Said payments shall be made in a manner consistent with that of the Company’s regular payroll
policies. For the period beginning on the six-month anniversary date of the Transition Date and ending
on the twelve-month anniversary of the Transition Date, (the
“Second Payment Period”), the Company shall pay Employee cash at a monthly rate equal to Fifteen
Thousand Seven Hundred Fifty-One Dollars and Sixty-Seven Cents ($15,751.67). Said payments shall
be made in a manner consistent with that of the Company’s regular payroll policies. As the Parties
acknowledge and agree that Consultant is not an employee of the Company, the compensation described
herein will not be subject to withholding, which shall be the responsibility of Consultant (as
explained in Section 17 hereof). During the First and Second Payment Period, Employee will not be
entitled to accrual of any additional Company compensation, including, vacation benefits or
bonuses.
(ii) In the event that Employee ceases to be a Consultant prior to the twelve-month
anniversary of the Transition Date due to the Company’s unilateral termination of the Consulting
Period, Employee shall continue to receive the monthly cash payments described in Section 2(a)(i)

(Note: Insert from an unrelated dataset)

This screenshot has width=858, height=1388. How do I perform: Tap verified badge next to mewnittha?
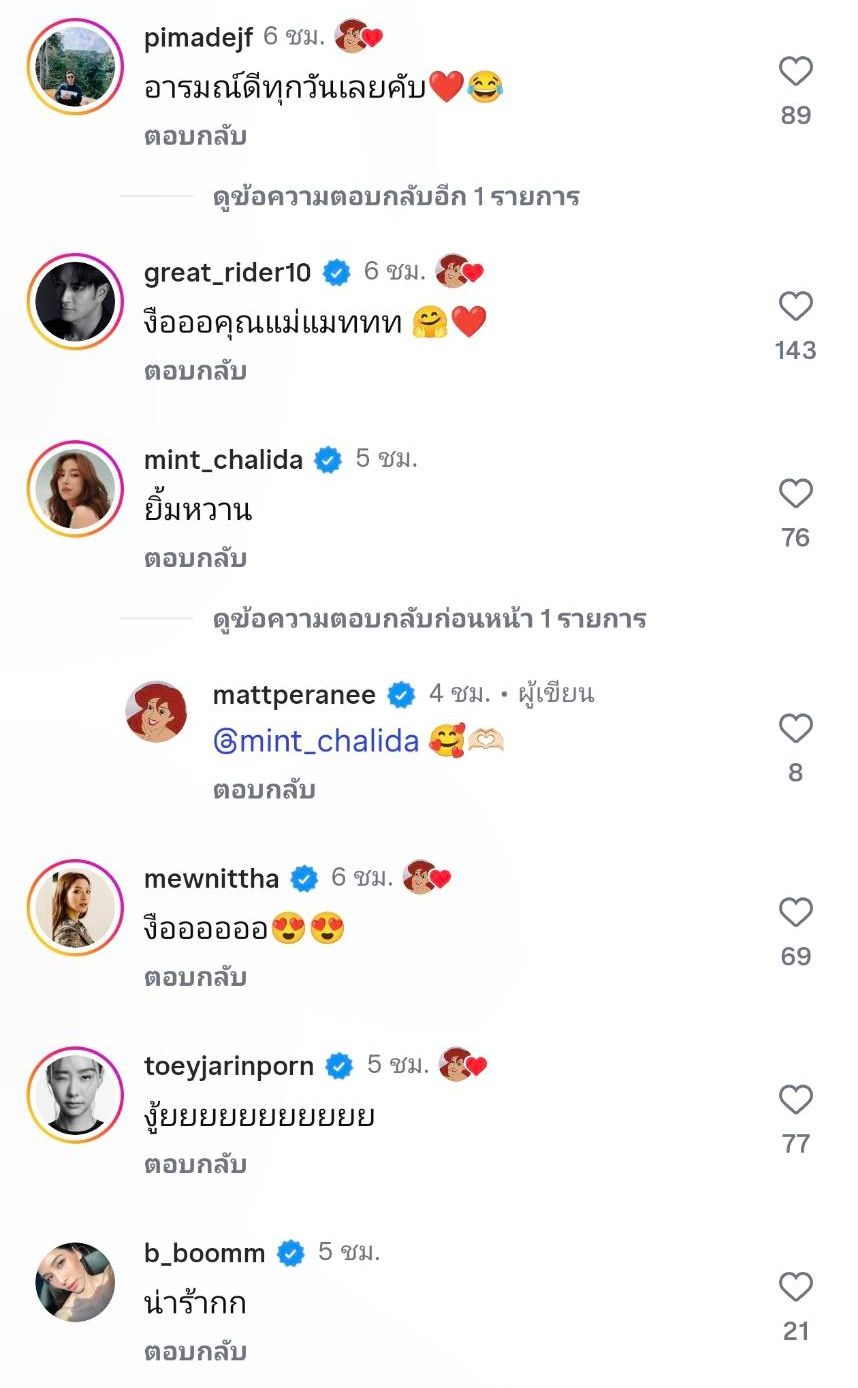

hereof until the twelve-month anniversary of the Transition Date.
(iii) In the event that Employee ceases to be a Consultant prior to the twelve-month
anniversary of the Transition Date due to Employee’s unilateral termination of the Consulting
Period, Employee shall be entitled to receive the cash payments described in Section 2(a)(i) hereof
for the periods up to and including the date of such termination only.
(b) Stock Option Vesting.
(i) Subject to the provisions herein, Employee’s Stock Options will continue to vest, pursuant
to the terms of the Stock Option Agreements, so long as Employee continues to be a Consultant
through the twelve month anniversary of the Transition Date. After the twelve month anniversary of
the Transition Date, Employee’s Stock Options will no longer continue to vest.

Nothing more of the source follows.